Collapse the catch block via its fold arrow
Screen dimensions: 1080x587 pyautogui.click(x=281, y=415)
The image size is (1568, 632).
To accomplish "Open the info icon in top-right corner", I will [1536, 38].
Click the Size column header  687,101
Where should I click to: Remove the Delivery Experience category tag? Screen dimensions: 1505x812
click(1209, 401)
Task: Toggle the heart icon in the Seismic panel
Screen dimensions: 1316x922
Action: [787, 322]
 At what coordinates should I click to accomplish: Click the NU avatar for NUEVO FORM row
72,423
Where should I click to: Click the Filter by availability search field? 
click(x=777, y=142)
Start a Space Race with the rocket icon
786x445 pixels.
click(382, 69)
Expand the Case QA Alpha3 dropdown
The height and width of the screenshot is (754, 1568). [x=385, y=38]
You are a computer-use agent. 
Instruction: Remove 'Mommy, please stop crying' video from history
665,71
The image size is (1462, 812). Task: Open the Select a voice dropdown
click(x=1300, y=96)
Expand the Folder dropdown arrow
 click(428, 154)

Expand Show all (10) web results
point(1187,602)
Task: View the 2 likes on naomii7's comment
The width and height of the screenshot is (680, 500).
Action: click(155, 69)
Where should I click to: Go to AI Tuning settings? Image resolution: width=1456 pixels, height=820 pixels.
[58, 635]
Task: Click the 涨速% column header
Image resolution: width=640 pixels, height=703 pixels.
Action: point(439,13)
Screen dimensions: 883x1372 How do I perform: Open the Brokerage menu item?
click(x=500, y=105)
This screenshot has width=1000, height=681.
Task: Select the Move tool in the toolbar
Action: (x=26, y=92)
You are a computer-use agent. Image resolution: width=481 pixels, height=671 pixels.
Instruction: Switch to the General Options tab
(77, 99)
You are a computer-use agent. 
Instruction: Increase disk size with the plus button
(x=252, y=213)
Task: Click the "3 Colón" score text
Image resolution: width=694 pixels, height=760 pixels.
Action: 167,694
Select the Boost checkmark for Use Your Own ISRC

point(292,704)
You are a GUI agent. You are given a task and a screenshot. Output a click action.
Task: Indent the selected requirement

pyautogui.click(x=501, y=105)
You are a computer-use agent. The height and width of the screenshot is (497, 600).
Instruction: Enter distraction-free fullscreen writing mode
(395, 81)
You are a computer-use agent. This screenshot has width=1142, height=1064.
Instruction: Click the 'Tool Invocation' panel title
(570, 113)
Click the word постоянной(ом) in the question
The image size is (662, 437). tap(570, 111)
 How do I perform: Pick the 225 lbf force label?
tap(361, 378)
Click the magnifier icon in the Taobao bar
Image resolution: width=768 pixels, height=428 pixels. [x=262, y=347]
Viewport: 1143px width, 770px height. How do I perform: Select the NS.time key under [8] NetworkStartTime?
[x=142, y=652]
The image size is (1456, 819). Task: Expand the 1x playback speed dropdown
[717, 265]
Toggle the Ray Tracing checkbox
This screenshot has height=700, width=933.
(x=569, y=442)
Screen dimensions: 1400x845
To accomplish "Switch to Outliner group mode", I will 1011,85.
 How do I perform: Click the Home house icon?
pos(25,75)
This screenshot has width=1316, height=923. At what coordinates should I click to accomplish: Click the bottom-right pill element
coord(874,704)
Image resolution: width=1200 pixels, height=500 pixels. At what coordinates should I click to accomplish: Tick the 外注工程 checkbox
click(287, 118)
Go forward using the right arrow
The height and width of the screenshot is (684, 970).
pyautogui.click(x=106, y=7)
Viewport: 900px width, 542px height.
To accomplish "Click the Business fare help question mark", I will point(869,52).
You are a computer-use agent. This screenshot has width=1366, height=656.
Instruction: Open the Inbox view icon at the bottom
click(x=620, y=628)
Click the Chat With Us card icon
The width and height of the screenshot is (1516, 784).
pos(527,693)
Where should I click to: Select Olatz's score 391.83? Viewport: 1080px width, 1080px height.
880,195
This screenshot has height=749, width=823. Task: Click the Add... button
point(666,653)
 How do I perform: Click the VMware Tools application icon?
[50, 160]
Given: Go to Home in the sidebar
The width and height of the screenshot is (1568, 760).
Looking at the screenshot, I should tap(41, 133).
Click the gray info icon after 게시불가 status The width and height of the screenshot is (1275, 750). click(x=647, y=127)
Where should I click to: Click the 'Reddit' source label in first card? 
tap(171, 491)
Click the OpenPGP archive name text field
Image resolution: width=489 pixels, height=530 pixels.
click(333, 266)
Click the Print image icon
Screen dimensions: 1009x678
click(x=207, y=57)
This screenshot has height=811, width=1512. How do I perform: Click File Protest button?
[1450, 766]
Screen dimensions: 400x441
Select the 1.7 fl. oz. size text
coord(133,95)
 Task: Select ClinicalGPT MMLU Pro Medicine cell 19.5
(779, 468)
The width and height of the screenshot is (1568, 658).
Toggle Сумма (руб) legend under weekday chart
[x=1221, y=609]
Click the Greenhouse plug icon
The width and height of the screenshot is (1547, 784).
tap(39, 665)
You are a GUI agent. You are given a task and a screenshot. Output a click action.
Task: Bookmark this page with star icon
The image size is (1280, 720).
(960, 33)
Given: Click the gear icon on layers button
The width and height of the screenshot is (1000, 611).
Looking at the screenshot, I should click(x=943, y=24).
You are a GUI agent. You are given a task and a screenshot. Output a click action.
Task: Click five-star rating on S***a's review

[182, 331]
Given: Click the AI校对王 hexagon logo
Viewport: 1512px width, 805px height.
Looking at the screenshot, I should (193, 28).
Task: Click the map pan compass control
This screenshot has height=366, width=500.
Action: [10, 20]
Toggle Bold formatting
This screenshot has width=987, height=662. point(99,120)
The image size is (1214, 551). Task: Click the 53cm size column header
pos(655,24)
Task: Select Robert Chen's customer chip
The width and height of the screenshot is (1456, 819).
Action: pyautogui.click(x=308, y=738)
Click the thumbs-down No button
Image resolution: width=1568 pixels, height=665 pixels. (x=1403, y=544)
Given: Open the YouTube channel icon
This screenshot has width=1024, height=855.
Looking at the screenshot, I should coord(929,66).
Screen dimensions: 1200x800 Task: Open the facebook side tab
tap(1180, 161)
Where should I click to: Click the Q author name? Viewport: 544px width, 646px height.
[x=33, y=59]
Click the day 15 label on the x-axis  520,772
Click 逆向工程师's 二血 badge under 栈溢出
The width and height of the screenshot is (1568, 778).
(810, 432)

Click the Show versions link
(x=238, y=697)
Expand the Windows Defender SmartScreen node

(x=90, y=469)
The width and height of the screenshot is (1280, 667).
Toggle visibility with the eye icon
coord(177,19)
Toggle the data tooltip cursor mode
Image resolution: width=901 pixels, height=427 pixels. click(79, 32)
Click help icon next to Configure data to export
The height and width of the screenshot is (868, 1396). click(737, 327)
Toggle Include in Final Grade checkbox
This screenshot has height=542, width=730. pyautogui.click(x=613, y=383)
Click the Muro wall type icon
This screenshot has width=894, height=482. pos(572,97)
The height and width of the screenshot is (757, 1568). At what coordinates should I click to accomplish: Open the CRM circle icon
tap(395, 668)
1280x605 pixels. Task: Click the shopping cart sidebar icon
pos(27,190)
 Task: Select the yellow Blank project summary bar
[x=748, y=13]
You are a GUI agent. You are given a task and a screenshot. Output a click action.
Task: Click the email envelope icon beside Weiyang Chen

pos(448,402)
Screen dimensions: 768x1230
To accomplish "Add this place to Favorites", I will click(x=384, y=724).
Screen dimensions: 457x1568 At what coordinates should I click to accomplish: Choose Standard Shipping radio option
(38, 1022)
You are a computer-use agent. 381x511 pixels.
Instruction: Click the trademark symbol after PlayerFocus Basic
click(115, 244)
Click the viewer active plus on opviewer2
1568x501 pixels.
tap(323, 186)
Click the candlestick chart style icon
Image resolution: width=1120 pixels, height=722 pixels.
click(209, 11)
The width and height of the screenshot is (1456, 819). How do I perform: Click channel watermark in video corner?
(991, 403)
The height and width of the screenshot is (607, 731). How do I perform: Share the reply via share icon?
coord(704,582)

.....

= What to work on =
Can you render the part of the lines above that opens with the line containing "Click help icon" and closes with the line containing "tap(395, 668)", both included, as a numbered list with any blank lines left out?

= Written answer =
1. Click help icon next to Configure data to export
2. The height and width of the screenshot is (868, 1396). click(737, 327)
3. Toggle Include in Final Grade checkbox
4. This screenshot has height=542, width=730. pyautogui.click(x=613, y=383)
5. Click the Muro wall type icon
6. This screenshot has width=894, height=482. pos(572,97)
7. The height and width of the screenshot is (757, 1568). At what coordinates should I click to accomplish: Open the CRM circle icon
8. tap(395, 668)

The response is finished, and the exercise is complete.